If a person changes their mind about choosing assisted dying, they can stop the process at any time up until the point that the medication is administered. The medical practitioner must explain that they can change their mind as part of the assessment process.

Before the medication is administered, the medical or nurse practitioner will ask the person if they choose to receive the medication. The person can choose to take the medication then, delay taking the medication to a later date (within six months of the date originally chosen), or cancel their request for assisted dying.

If during any stage of the process it is found that the person is not eligible, such as if they are not considered competent to make an informed choice, the medical or nurse practitioner must stop the process and explain the reason the process has stopped to the person.

The medical or nurse practitioner must also stop the process if coercion is suspected.


The role of family 

A person who chooses to receive assisted dying does not have to discuss it with their friends and family if they don't want to. Whether to apply for assisted dying is the patient’s choice. Family members, whānau and welfare guardians do not have any power to make decisions on behalf of a family member.

However, medical practitioners must encourage the person to discuss their wish with family, whānau, friends and counsellors. They must ensure there is opportunity for the patient to do so.

The medical practitioner may speak to members of the patient’s family or whānau as part of the eligibility process, if they have the patient’s permission.


Whānau can support their loved one through the assisted dying process

Whānau and carers can play an important role in supporting someone through the process, if the person seeking assisted dying wishes this. This could include:

  • helping someone understand and consider their end-of-life options
  • attending medical appointments with someone (a medical practitioner may want to speak to the person on their own first)
  • providing personal care, such as bathing and feeding
  • offering care and support when the medication is administered.

Health practitioners, medical practitioners and nurse practitioners

health practitioner is the term for health professionals who are required to be registered and hold a practising certificate, such as doctors, nurses and pharmacists.

Health practitioners are not required to help a person with assisted dying if they have a conscientious objection. All health practitioners are prohibited from raising assisted dying with a patient – this must be raised by the person seeking an assisted death first.

Some types of health practitioners have additional roles that they can perform under the Act.

medical practitioner means a doctor who is registered with the Medical Council of New Zealand, and who holds a practising certificate. Determining a person’s eligibility for an assisted death can only be done by a medical practitioner.

nurse practitioner has advanced education, clinical training and the demonstrated competence and legal authority to practise beyond the level of a registered nurse. The administration of assisted dying medication can only be done by a medical practitioner, or a nurse practitioner.


The role of nurses and nurse practitioners

The Act specifies roles for health practitioners related to the provision of assisted dying.

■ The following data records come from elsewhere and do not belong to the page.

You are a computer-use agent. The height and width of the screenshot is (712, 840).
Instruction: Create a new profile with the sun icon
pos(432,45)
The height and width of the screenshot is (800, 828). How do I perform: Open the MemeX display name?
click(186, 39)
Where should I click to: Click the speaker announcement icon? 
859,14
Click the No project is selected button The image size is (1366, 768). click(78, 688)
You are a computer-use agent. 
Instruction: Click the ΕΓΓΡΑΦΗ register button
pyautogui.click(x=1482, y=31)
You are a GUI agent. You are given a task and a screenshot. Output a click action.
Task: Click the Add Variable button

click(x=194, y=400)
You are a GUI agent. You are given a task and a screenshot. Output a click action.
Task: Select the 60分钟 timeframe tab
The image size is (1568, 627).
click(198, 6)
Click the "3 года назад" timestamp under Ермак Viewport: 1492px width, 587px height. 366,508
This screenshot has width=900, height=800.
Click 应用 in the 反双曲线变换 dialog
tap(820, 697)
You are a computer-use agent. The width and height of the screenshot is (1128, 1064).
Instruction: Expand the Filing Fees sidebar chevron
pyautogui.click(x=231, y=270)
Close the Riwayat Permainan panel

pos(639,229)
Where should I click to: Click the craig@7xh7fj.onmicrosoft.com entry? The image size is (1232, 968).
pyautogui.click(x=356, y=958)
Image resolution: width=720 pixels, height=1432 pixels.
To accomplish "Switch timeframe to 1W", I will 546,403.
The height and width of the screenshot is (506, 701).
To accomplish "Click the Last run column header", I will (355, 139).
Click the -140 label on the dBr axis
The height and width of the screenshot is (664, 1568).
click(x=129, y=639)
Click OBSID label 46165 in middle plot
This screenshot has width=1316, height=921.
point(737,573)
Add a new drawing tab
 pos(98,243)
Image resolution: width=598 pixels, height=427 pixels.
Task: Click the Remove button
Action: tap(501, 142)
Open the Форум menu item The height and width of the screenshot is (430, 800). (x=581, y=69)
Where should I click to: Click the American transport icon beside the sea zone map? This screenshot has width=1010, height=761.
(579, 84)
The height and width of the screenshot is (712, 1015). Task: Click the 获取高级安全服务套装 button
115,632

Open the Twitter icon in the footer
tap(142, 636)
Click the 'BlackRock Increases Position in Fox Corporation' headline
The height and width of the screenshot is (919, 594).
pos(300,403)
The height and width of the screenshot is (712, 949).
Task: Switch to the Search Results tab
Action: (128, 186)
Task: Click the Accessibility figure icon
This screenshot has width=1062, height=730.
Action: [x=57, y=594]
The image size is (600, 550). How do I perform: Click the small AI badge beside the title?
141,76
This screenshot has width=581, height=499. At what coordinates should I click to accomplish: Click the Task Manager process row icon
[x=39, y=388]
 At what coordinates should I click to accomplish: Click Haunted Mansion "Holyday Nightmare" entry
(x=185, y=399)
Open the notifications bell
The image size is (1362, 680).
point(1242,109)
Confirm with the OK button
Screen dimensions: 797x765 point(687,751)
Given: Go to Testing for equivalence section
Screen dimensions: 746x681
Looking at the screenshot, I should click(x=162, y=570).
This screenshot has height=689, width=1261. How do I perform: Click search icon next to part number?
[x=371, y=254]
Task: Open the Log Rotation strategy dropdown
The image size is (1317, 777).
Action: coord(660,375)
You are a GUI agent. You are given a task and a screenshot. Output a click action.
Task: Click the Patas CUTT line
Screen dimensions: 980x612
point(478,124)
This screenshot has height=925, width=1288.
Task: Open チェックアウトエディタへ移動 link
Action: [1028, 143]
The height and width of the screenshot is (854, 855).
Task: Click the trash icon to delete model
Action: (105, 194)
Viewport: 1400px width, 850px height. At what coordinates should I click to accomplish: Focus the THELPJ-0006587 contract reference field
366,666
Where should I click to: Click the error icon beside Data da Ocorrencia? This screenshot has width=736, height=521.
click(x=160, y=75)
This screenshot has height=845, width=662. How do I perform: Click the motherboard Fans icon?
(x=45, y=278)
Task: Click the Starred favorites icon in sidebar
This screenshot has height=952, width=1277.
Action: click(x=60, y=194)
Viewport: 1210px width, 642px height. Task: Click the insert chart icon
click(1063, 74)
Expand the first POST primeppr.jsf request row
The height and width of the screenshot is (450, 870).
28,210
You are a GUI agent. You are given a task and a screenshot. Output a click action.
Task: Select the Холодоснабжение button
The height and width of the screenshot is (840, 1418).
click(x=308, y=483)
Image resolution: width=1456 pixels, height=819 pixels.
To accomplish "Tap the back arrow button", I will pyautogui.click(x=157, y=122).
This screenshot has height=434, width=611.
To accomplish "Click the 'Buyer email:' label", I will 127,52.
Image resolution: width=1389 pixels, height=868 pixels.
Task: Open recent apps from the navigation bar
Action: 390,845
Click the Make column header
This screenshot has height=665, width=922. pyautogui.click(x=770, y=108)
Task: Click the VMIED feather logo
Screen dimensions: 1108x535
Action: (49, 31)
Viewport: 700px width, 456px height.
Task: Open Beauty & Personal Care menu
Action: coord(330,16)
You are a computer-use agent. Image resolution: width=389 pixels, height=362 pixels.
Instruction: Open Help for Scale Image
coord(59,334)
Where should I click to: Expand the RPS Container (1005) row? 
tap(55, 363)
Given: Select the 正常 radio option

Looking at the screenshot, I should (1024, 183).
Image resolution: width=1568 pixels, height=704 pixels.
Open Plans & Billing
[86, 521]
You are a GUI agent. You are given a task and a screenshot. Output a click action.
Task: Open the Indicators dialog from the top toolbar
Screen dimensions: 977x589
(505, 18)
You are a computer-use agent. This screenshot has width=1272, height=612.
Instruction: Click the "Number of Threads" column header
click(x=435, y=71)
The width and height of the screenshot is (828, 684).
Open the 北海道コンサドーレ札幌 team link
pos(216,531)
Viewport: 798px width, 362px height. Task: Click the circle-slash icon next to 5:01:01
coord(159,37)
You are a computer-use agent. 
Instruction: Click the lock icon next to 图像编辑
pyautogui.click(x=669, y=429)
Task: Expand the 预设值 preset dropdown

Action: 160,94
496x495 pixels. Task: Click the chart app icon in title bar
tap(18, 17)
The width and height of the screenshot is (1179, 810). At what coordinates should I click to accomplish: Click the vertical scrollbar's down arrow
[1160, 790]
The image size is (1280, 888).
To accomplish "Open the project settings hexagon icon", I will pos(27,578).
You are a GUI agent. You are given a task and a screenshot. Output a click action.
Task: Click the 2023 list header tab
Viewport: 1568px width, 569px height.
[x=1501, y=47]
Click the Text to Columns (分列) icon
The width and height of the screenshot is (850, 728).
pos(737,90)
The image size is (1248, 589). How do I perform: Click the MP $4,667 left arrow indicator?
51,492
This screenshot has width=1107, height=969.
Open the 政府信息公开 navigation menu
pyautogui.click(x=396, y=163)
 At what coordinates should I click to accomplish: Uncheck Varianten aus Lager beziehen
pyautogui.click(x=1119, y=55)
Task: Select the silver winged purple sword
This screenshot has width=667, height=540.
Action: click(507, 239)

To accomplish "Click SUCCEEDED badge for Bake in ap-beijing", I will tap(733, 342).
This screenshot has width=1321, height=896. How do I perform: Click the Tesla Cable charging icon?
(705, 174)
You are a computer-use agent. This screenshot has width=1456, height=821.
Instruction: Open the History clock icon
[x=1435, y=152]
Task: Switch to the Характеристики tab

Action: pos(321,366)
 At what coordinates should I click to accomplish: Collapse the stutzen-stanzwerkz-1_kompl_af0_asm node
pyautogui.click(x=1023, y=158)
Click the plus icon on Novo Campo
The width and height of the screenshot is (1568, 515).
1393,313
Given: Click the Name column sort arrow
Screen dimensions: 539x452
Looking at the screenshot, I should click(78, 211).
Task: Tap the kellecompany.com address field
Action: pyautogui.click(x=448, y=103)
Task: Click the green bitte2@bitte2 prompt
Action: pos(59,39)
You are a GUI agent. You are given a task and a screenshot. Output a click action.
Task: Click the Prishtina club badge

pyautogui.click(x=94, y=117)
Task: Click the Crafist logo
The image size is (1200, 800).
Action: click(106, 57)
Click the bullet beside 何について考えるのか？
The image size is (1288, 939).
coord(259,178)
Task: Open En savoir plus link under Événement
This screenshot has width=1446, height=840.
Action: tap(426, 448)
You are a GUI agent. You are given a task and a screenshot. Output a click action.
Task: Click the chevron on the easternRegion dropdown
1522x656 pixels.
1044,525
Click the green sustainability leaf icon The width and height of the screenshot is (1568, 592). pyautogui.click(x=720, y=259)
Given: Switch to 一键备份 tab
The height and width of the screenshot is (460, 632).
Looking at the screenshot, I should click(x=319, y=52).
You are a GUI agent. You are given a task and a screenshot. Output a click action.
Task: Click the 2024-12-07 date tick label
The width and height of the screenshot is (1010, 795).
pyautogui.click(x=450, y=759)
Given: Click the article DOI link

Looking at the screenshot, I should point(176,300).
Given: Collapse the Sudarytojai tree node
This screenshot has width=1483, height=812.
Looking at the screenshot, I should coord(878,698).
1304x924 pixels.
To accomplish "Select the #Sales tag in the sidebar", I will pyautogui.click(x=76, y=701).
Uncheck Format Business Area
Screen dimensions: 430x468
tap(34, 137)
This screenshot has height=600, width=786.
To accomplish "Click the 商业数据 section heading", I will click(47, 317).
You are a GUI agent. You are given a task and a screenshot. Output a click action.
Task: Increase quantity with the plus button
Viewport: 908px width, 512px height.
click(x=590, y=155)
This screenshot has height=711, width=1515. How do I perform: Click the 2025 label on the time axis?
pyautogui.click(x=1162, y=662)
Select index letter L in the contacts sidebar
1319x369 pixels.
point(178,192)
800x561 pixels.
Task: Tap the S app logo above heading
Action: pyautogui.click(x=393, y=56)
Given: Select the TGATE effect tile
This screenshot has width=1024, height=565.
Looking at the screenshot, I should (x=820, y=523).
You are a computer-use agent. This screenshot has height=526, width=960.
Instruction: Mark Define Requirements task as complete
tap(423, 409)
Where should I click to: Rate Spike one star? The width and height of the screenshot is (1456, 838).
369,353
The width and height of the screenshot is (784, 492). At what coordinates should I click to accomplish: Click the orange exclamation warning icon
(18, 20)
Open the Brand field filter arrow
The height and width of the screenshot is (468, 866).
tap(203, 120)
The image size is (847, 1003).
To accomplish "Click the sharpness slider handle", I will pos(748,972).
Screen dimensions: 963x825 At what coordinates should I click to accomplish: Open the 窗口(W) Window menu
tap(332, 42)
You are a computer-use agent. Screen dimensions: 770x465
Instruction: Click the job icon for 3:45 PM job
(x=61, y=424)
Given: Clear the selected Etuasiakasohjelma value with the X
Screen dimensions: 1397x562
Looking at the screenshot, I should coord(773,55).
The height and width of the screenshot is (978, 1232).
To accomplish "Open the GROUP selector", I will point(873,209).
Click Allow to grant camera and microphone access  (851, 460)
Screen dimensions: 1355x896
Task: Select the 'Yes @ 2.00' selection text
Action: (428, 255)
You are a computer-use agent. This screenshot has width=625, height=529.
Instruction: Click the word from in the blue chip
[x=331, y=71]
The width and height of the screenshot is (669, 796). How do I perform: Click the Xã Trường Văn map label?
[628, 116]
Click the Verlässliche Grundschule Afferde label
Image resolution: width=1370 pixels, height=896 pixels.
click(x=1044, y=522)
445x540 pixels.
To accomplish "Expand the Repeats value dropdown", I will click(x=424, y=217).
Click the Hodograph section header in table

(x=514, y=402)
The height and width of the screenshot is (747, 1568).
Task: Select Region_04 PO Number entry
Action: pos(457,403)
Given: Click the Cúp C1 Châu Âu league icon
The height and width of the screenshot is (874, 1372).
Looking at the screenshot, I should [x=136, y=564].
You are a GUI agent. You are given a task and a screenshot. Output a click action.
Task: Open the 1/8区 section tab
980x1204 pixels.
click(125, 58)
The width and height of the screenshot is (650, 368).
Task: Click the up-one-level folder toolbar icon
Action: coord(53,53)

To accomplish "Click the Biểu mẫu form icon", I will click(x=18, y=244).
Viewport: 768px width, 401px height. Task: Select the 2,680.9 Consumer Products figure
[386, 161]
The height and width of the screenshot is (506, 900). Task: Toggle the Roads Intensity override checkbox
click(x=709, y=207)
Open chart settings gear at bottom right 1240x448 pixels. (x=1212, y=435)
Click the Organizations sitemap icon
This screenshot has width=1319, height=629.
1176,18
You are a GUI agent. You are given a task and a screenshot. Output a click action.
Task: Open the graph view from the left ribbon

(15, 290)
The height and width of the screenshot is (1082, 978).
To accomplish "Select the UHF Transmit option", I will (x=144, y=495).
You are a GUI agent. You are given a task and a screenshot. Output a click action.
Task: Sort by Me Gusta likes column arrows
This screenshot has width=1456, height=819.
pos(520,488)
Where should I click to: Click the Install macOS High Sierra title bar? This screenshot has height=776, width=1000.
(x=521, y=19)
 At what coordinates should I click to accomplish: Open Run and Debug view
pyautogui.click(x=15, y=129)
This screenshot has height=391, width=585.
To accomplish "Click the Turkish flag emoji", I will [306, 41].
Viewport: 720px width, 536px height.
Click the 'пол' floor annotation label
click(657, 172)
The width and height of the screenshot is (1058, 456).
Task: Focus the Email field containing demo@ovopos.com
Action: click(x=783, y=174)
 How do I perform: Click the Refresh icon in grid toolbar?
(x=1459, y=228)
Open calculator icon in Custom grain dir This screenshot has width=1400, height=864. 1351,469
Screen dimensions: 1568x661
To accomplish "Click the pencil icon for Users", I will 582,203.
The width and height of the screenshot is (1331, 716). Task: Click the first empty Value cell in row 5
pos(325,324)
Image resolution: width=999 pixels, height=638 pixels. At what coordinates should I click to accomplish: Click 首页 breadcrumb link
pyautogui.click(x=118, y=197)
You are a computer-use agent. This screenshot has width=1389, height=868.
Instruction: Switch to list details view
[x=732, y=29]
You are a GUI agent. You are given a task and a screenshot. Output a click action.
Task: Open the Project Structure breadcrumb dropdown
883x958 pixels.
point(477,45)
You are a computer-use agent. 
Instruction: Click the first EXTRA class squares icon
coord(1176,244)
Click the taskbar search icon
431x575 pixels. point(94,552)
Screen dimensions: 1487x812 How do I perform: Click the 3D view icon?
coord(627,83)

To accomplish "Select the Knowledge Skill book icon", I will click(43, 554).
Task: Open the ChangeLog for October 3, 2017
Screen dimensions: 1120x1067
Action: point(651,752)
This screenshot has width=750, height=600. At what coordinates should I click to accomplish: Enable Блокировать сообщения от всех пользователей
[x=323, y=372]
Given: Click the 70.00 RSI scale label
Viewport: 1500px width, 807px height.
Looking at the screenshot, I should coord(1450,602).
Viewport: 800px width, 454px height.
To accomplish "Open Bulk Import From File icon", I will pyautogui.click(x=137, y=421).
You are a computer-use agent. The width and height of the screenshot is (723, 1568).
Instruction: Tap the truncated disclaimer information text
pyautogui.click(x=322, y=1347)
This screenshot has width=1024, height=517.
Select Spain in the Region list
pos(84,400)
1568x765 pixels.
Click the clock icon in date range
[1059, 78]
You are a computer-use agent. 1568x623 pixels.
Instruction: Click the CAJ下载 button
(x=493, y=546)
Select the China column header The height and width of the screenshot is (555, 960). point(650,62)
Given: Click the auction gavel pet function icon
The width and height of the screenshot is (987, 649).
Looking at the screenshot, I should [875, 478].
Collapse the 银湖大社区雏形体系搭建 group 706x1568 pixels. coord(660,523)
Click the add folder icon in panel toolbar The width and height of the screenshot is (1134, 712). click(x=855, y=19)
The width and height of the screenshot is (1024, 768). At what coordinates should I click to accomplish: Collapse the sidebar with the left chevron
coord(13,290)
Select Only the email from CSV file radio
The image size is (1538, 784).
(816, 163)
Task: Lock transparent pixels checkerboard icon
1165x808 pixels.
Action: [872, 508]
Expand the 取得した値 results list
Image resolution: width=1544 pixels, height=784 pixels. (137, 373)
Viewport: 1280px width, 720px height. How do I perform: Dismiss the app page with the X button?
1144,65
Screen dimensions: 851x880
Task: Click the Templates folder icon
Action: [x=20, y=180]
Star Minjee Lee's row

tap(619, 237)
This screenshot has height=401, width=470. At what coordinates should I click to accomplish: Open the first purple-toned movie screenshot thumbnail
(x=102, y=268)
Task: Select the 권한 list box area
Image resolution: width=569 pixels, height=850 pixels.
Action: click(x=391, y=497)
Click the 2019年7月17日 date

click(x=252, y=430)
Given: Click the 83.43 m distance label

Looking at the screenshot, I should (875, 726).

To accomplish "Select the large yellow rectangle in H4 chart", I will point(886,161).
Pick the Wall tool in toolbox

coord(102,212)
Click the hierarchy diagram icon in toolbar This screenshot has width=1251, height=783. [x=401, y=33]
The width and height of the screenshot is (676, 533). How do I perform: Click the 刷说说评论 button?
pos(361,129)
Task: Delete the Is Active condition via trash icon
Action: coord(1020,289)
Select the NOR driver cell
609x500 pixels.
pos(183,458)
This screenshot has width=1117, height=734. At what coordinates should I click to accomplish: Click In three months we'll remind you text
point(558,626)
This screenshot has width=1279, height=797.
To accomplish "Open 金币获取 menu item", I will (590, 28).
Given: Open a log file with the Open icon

It is acknowledged that the scope of practice for nurse practitioners is restricted under the Act. The Act requires assessments to determine eligibility for assisted dying to be undertaken by two medical practitioners (and a psychiatrist if there is uncertainty about whether someone is competent to request assisted dying).

Nurse practitioners can be involved in the planning of assisted dying with the person and their whānau, and can be with the person to administer medicines or supervise self -administration if that is what the person chooses.

Nurses and nurse practitioners provide ongoing care of people at critical times in their lives and it is anticipated that nurses who choose to would continue to provide support and wider care for a person who may choose to seek assisted dying.

The Act is the product of a private member’s Bill, and includes a clause requiring that it is reviewed by the Ministry within 3 years (by November 2024) and every 5 years after that. A review of how the Act is being implemented will take place after a year.